Çünkü korkuyorsun. Daha bir gün önce hatta birkaç saat önce verdiğin bir kararın onun gözlerin içine baktığın an kül olmasından korkuyorsun.

"Merhaba Sehun," Karşımızda dikilene kadar bakmadım ona. Ama bu sadece aramızda iki adım kalana kadardı.

Aynı siyah postalların içine sokulmuş siyah dar paçasını, beline bağladığı kırmızı ve siyah bitikareli gömleğini, üzerindeki kısa kollu beyaz tişörtünü inceledim. Her zamanki gibiydi. Özenli, her giydiğini yakıştıran ve lanet olasıca şekilde iyi görünen Jimin gibiydi.

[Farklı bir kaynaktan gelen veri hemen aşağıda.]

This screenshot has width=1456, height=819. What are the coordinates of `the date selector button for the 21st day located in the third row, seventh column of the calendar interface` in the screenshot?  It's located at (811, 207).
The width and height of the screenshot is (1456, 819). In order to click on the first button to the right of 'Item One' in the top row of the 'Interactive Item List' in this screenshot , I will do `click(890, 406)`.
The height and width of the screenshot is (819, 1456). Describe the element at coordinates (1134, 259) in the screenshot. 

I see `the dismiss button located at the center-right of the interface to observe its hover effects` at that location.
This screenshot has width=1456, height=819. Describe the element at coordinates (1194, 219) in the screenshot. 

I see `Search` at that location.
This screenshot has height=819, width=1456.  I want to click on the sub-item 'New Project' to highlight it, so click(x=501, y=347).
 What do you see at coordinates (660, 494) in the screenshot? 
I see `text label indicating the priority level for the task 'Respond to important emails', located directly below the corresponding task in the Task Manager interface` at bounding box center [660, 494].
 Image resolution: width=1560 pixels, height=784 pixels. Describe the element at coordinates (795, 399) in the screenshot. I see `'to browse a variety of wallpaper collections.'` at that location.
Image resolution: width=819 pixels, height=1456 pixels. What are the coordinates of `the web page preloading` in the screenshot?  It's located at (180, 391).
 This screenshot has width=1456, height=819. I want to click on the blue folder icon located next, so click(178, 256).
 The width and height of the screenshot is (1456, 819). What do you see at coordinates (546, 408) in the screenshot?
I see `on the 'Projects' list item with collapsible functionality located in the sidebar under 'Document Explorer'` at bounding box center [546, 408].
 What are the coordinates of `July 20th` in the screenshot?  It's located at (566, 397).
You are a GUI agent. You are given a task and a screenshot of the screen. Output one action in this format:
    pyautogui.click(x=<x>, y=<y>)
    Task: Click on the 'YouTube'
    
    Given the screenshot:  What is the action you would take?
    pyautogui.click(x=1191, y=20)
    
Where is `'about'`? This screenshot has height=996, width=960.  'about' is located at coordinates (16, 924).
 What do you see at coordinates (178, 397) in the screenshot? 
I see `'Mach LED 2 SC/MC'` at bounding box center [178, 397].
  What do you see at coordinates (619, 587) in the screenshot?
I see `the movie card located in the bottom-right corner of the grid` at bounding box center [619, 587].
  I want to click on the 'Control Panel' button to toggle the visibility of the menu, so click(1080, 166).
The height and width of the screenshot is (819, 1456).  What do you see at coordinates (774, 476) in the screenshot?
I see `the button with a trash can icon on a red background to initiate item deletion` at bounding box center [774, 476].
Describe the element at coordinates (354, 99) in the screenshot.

Geriye taranmış siyah saçlarının gölge düşürdüğü dolgun dudaklarındaki gülümsemeyle cehennem gibiydi, yakıyordu.

O dudaklar, dün gece seninkilerin üzerindeydi.

Yutkundum ve bana dönmesini ağır çekimde izledim. Gülümsemesi büyüdü ve gözleri kısıldı.

"Merhaba Jungkook." Ona sadece bir baş sallama verdim. Sesimin çıkıp çıkmayacağından bile emin değildim çünkü. Karmakarışık, darmadağınık bir haldeydi zihnim. Bir süre daha bana bakmaya devam ettikten sonra arkasını döndü ve gömleğinin etekleri sallana sallana merdivenleri çıktı, içeri girdi.

Ben ise umutsuzlukla dolu kalbimin ağırlığıyla derin bir nefes aldım ve artık beni görmüş olduğundan kaçacak bir yerim olmadığını bildiğim için Sehun'u beklemeden merdivenlere yöneldim.

*

"Amca! Amca!" Çığlık çığlığa bağıran bir çocuk sesi tüm binayı kapladığında lavabodan alelacele çıktım ve birkaç insanım koşarak ilerlediği alana doğru yürüdüm.

"Amca!" Aynı ses yeniden yükseldiğinde kaygan zemine rağmen koşar adımlarla sesin geldiği ve kalabalığın toplandığımız yere doğru ilerledim. Karşı koridordan gelen Sehun ile karşılaştığımızda dağılan saçları onun da koştuğunu gösteriyordu.

"Ne oldu?"

"Bilmiyorum, çocuğun bağırmasını duydum." Kafamı sallayarak ağır adımlarla ilerleyen insanları yararak büyük havuz ve çocuk havuzunun bulunduğu odaya vardım. Aralık kapıdan geçer geçmez küçük bir çocuğun havuzun önüne eğilip elini uzattığını ve bağıra bağıra ağladığını gördüm.

"Amca!"

"Hey!" Telaşla bağırdığımda çocuk arkasını döndü. İşte onu o zaman tanıdım.

"Jinyoung?" Ayağa kalktı ve koşarak bacaklarıma yapıştı. Yüzü sırılsıklamdı.

"Amcam boğuluyor, Jungkook. Kurtar onu, lütfen!" Birkaç kere üst üste hıçkırdığında bedenimi ele geçiren panikle onu kollarından tutarak kenara çektim. Çocuğu kucağına alan Sehun'u gördüğümde ilerledim ve havuzun yüzeyine baktım.

Jimin... Jimin'in bedeni hareketsiz bir şekilde suyun üzerinde öylece duruyordu.